Each record below should be reproduced as it is written, with pictures left out entirely.

> **DATA**:

- - - - -

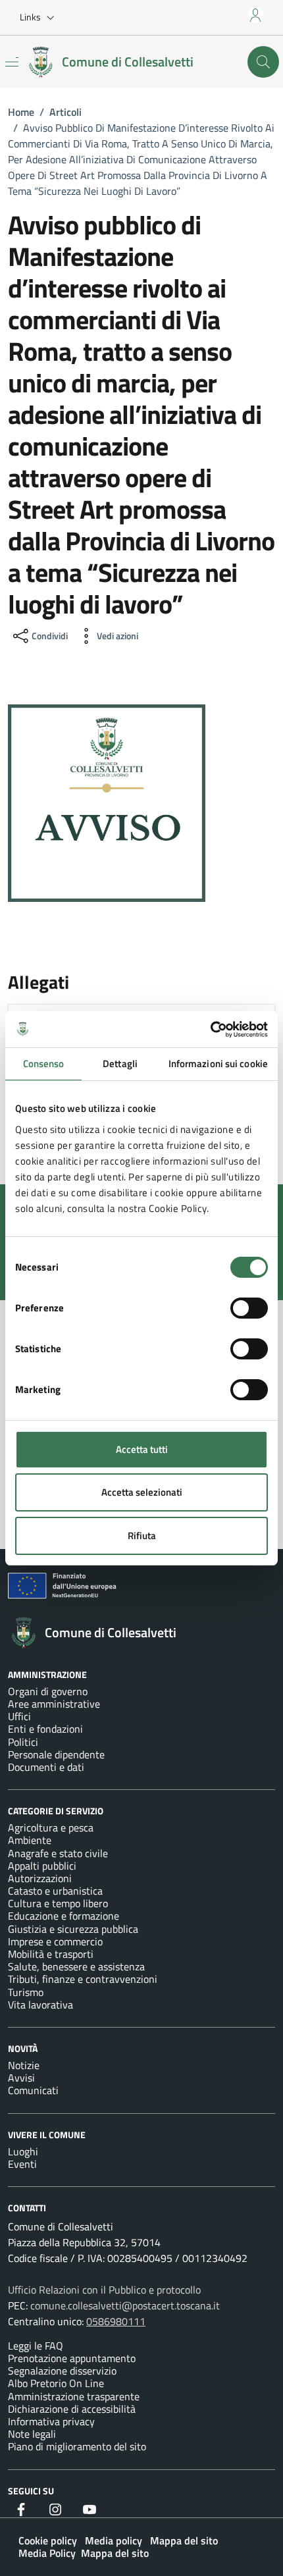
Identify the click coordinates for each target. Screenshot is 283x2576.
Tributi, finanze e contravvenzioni (82, 1979)
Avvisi (21, 2078)
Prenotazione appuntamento (72, 2358)
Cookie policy (47, 2540)
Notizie (23, 2065)
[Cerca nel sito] (263, 62)
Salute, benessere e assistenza (76, 1966)
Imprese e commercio (55, 1941)
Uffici (19, 1716)
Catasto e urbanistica (55, 1891)
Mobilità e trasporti (50, 1954)
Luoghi (23, 2151)
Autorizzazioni (40, 1878)
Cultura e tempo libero (58, 1903)
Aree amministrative (54, 1704)
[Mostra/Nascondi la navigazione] (12, 62)
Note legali (32, 2434)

- - - - -

> **COMPLETED TASK**:
Identify the click coordinates for each target. Screenshot is 283x2576.
Tributi, finanze e contravvenzioni (82, 1979)
Avvisi (21, 2078)
Prenotazione appuntamento (72, 2358)
Cookie policy (47, 2540)
Notizie (23, 2065)
[Cerca nel sito] (263, 62)
Salute, benessere e assistenza (76, 1966)
Imprese e commercio (55, 1941)
Uffici (19, 1716)
Catasto e urbanistica (55, 1891)
Mobilità e trasporti (50, 1954)
Luoghi (23, 2151)
Autorizzazioni (40, 1878)
Cultura e tempo libero (58, 1903)
Aree amministrative (54, 1704)
[Mostra/Nascondi la navigazione] (12, 62)
Note legali (32, 2434)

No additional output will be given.